Five Highlights from the 2017 Canadian Biennial
by Anna Kovler
For the first time since its inception in 2010, the Canadian Biennial at the National Gallery of Canada includes Indigenous, Canadian, and international artists, making it a unique chance to see local works alongside iconic, international ones. The common thread tying together the enormous variety of works (by more than 50 artists) is a desire to revise, question, and reject the Western narratives that have, and continue to dominate museums and the wider social sphere. From representing and celebrating previously marginalized groups to revealing the hidden systems of power that order contemporary life, the multitude of works in this exhibition prove that certain artistic preoccupations are indeed global in scope.
B. 1970, Ft. Saint John, Canada, based in Vancouver, British Columbia
A mysterious sound emanates from stacks of orange, yellow, and pink cafeteria trays. Yet walking around the stacked trays does not provide any explanation for the sound, as the stacks appear to form a solid rectangular block. Only after consulting the wall text does it become clear that there is something embedded inside this block of trays. A TV set hidden inside the stacks plays scenes from the 1963 film The Great Escape, while the cafeteria trays represent the number of Indigenous men in Canadian prisons in 2001. The film references an escape from a prison in Bath, Ontario in which stacked cafeteria trays were used to hide the escaping prisoner. By hiding the television set, Brian Jungen suggests there is a hidden reality we don’t know about – the inordinately high number of Indigenous men inside Canadian prisons.

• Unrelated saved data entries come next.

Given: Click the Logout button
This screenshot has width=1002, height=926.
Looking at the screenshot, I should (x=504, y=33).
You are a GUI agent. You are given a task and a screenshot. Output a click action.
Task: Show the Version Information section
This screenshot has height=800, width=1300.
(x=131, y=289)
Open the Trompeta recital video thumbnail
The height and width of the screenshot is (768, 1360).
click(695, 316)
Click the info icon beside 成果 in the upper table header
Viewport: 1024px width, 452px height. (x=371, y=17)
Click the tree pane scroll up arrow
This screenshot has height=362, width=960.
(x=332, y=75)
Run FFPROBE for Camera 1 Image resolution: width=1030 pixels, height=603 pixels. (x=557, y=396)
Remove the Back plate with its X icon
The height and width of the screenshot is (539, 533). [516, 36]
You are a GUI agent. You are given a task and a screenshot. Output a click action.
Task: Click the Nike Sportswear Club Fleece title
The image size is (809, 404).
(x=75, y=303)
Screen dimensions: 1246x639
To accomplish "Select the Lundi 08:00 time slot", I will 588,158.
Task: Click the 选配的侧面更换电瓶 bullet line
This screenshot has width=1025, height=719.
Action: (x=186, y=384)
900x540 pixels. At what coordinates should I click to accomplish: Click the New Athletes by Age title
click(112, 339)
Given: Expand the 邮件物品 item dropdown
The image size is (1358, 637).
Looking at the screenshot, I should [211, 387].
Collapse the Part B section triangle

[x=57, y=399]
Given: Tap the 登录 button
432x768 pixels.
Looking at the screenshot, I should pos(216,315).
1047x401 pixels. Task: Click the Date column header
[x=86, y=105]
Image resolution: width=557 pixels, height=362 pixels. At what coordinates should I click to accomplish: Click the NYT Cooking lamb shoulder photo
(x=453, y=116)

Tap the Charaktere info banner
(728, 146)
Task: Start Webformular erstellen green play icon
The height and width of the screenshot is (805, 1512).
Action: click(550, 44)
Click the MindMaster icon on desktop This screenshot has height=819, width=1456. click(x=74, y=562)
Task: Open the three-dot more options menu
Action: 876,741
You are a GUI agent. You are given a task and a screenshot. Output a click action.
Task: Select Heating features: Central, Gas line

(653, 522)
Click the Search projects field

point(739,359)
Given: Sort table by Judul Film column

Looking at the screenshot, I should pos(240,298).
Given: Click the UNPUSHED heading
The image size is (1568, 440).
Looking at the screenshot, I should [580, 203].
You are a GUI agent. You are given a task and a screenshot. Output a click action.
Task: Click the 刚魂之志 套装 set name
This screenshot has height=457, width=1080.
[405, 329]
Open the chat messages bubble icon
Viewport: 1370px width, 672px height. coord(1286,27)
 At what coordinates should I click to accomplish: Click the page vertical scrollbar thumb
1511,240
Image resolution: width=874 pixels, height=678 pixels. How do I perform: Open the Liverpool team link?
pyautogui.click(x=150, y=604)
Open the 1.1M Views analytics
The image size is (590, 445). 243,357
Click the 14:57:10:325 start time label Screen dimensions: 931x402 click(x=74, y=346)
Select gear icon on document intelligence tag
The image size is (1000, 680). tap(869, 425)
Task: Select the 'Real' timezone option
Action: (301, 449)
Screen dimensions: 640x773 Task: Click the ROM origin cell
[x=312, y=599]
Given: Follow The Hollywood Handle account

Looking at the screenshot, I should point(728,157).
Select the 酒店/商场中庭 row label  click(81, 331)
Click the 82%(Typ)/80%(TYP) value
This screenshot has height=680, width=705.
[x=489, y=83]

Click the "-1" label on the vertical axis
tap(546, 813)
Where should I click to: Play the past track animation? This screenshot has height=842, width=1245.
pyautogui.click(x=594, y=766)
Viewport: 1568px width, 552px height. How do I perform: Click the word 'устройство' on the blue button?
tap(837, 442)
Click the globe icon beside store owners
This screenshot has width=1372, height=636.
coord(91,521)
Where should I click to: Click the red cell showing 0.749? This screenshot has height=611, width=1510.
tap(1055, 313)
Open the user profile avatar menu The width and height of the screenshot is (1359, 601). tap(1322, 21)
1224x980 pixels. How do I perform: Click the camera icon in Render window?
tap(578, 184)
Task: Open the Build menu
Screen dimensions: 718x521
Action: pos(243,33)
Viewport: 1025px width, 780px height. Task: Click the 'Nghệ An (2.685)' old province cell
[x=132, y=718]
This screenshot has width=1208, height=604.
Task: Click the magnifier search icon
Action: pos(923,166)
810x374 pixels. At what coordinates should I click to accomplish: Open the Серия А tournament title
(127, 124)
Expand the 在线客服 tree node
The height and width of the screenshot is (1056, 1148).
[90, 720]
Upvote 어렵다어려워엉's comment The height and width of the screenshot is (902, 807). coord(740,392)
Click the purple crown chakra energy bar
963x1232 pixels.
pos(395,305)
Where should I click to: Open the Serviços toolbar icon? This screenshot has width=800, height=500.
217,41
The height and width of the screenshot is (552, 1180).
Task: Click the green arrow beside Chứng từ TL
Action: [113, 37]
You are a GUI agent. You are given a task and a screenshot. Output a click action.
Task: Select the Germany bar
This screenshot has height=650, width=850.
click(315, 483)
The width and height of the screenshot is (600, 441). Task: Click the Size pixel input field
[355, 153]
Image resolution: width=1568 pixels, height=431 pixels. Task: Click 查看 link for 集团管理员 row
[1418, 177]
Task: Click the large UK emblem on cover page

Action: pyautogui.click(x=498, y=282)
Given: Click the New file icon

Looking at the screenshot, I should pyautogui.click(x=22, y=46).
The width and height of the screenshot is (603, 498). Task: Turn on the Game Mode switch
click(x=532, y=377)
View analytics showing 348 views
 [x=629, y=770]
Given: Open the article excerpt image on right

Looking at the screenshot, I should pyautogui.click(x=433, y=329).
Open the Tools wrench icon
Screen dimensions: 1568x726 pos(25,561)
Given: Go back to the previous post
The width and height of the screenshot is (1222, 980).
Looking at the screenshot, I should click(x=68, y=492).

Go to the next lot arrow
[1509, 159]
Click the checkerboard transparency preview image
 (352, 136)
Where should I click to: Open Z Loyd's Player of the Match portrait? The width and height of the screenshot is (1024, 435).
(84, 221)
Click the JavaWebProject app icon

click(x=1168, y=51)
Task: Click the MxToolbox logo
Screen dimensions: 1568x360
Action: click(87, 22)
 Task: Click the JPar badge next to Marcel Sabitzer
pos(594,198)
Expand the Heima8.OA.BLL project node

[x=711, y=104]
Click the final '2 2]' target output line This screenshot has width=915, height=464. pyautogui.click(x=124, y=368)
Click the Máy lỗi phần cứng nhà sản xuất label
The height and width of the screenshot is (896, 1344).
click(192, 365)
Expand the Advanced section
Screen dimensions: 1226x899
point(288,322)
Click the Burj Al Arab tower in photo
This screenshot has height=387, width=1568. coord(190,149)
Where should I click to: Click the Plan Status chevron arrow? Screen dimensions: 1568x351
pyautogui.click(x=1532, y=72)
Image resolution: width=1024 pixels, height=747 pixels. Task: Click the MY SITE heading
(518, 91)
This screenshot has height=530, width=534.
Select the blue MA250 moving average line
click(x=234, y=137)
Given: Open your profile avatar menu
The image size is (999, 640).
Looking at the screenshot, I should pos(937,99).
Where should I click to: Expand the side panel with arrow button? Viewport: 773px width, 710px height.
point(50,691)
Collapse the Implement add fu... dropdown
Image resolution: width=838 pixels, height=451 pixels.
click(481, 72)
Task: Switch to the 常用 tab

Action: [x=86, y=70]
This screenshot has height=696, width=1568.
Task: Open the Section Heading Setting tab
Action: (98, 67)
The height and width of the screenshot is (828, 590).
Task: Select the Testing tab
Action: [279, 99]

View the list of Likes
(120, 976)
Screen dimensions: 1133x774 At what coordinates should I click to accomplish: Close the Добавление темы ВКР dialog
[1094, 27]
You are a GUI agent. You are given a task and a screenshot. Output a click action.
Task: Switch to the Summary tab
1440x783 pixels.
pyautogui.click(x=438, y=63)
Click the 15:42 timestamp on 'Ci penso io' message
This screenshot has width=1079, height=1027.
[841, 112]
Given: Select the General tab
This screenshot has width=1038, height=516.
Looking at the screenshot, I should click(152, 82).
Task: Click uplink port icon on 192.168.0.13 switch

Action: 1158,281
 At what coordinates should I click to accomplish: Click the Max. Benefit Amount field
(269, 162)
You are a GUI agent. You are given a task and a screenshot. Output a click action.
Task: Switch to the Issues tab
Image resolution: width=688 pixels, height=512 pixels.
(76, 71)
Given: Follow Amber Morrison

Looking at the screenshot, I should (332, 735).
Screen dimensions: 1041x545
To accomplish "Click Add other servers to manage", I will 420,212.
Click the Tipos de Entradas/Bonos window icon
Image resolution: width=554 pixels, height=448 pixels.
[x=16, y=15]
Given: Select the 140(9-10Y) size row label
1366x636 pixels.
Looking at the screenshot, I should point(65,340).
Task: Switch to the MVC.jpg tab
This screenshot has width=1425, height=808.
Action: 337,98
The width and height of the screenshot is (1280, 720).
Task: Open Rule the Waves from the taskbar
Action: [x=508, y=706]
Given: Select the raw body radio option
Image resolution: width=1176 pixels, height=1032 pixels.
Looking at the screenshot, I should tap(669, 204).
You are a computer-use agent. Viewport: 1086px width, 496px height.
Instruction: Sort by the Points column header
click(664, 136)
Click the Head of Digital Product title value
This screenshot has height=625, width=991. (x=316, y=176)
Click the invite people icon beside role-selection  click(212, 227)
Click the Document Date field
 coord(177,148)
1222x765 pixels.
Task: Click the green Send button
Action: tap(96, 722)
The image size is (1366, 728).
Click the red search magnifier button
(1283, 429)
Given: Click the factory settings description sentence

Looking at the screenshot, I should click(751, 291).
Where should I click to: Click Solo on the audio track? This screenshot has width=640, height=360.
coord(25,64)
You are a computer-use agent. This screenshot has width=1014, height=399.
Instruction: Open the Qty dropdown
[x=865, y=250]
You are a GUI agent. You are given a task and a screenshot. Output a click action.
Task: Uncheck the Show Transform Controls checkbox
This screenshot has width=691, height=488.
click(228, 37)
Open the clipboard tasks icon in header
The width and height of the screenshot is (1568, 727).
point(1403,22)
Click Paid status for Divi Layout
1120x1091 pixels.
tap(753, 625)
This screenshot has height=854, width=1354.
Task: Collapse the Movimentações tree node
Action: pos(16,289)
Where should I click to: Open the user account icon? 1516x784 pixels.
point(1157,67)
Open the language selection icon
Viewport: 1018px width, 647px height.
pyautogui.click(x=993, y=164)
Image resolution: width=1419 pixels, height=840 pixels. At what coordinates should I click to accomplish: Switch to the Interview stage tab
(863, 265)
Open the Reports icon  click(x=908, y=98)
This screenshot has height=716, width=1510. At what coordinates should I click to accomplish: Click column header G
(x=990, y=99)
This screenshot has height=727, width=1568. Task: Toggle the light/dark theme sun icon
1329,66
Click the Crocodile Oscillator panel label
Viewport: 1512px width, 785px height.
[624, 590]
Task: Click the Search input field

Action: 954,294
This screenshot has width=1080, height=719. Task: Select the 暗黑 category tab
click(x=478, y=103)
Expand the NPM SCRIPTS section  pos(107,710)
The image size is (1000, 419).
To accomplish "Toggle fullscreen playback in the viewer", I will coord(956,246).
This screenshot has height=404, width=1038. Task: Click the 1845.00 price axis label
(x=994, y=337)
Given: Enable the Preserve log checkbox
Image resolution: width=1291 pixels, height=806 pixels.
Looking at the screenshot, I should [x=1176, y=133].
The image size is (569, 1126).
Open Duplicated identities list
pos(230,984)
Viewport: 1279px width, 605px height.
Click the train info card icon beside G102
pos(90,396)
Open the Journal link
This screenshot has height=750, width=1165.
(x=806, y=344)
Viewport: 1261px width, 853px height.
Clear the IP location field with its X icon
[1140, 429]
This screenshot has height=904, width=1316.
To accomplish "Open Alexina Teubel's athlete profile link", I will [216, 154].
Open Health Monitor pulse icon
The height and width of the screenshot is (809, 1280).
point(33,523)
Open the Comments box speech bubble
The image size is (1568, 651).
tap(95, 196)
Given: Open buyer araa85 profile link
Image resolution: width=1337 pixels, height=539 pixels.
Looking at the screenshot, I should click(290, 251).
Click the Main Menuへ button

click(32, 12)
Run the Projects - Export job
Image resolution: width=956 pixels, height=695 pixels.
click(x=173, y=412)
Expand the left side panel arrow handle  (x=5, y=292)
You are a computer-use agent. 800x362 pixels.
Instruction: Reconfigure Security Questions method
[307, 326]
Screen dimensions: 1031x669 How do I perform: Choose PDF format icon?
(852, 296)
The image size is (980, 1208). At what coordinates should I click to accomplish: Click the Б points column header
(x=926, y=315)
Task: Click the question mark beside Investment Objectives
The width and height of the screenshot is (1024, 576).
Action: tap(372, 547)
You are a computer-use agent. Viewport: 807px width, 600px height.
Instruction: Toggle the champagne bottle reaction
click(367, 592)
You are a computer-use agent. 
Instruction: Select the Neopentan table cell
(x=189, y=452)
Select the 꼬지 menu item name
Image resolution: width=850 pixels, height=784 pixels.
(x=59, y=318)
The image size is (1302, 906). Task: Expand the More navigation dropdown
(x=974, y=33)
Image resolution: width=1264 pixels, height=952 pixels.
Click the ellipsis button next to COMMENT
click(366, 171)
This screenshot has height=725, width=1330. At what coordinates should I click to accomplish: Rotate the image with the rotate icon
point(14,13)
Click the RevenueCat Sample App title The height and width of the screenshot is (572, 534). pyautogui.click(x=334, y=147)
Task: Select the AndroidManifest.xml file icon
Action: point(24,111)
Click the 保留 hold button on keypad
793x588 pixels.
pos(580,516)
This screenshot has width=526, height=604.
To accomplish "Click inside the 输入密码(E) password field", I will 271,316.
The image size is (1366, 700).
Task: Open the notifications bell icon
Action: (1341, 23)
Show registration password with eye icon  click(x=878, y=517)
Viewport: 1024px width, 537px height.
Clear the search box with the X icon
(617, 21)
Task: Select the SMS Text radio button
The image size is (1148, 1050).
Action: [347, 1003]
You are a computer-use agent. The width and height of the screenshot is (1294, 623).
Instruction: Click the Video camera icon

B. 1971, Camden, New Jersey, based in New York, New York
In Mickalene Thomas’ monumental and bedazzled painting, a black woman’s face looks out boldly at the viewer. Wearing bright blue eyeshadow and a coral top, the sitter exudes an air of confidence and pride, aware of her beauty and strength, her force of presence supported by the massive size of the painting. Thomas inserts strong black female subjects into Western art history, a place where traditionally back women appeared only in the background. Here, the flower pattern behind her friend Qusuquzah evokes the work of Henri Matisse, an artist whose oeuvre distinctly lacks people of color.
b. 1968, Remscheid, Germany, based in London & Berlin
Wolfgang Tillman’s main preoccupations resound in this large-scale photograph. A close crop of two young men passionately kissing, the massive photograph elevates the passing moment and the lovers, by virtue of its size, to the status of billboards or altarpieces. Capturing tender, youthful desire, Tillmans presents a bold statement of support for a community that continues to experience marginalization in a predominantly homophobic world.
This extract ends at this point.